• Extract to read:
● ● ●
When you just want a little something sweet at the end of a heavy meal, or you're trying to be good this is the perfect dessert to serve. Feel free to experiment with different flavoured chocolate just try and keep the cocoa content high, 70% and above. Equally there are oodles of brilliant toppings why not experiment with organic high cocoa white chocolate and desiccated coconut or 80% dark chocolate and candied lemon peel.
Recipe type: Dessert
Serves: 6 people
Ingredients
  • X1 punnet cherries, stoned (see notes)
  • x1 punnet strawberries, washed
  • x1 100g bar organic dark chocolate with ginger
  • x1 100g bar organic milk chocolate
  • 50g crushed pistachios
  • 50g crushed almonds
  • 50g sugar strands
Instructions
  1. Break the chocolate into two heat resistant bowls
  2. Place each over slightly smaller saucepans part filled with water and heat gently till the chocolate has melted. NB The water in the saucepans should not touch the bowls.
● ● ●
• Data section:
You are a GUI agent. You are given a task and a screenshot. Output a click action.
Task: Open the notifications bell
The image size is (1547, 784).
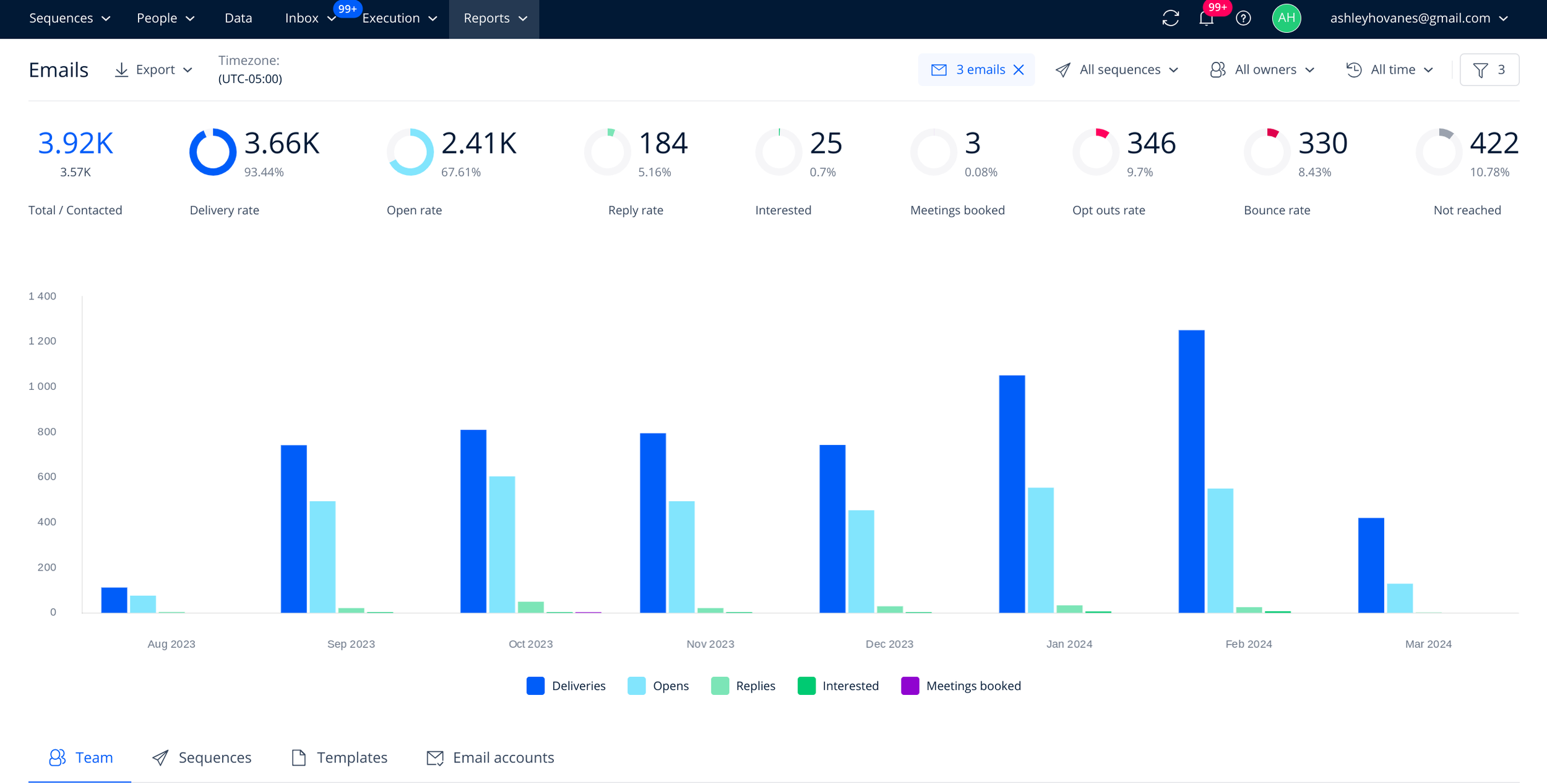coord(1206,18)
● ● ●
• Problems to work on:
A. Answer these questions from the chocolate dessert recipe:
(i) How many people does it serve?
(ii) What cocoa content does it suggest keeping the chocolate at?
(iii) How much crushed pistachio does it call for?
B. Repeat the part of the chocolate dessert recipe starting at "Recipe type: Dessert" and ending at "touch the bowls.", word for word.

• Expected results:
A.
(i) 6 people
(ii) 70% and above
(iii) 50g

B.
Recipe type: Dessert
Serves: 6 people
Ingredients
  • X1 punnet cherries, stoned (see notes)
  • x1 punnet strawberries, washed
  • x1 100g bar organic dark chocolate with ginger
  • x1 100g bar organic milk chocolate
  • 50g crushed pistachios
  • 50g crushed almonds
  • 50g sugar strands
Instructions
  1. Break the chocolate into two heat resistant bowls
  2. Place each over slightly smaller saucepans part filled with water and heat gently till the chocolate has melted. NB The water in the saucepans should not touch the bowls.